Scott et son équipe dévouée d'experts se sont servis de technologies de pointe pour explorer les fonds marins de l'Arctique afin de recueillir et d'analyser des données sur les profondeurs de l'océan et la topographie du fond, lesquelles données ont également été utilisées pour confirmer que l'épave découverte par les archéologues de Parcs Canada sur le plancher océanique de la baie de la Reine-Maud était bel et bien le Navire de sa Majesté Erebus. Pendant l'expédition, Scott et son équipe d'experts chevronnés ont recueilli une quantité considérable de renseignements sur la bathymétrie, la topographie et les marées qui permettront d'établir des cartes hydrographiques et de renforcer la sécurité maritime dans l'Arctique canadien.

Scott travaille actuellement au Centre canadien des eaux intérieures situé à Burlington, en Ontario. Il a obtenu un diplôme en géographie de l'Université Laurentienne en 2000 et a terminé avec succès le Programme de formation professionnelle d'hydrographe multidisciplinaire du Service hydrographique du Canada.
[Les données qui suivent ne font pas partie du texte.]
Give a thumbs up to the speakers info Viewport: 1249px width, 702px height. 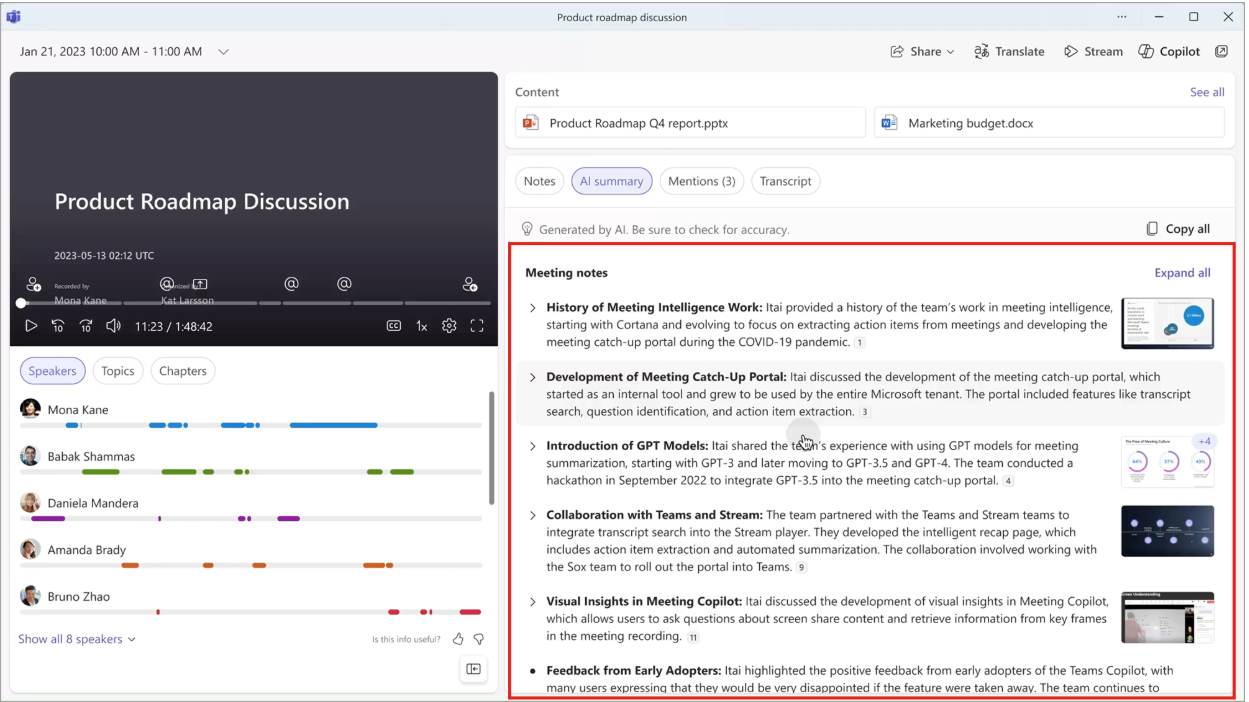(457, 638)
En 2007, Scott a été promu du poste d'hydrographe principal au poste d'hydrographe responsable. Dans le cadre de ses nouvelles fonctions, il travaille sur divers projets hydrographiques qui sont réalisés dans les Grands Lacs, la voie navigable du Saint-Laurent et l'Arctique canadien.  Scott est originaire de Goderich, en Ontario. Il vit actuellement à Burlington, en Ontario.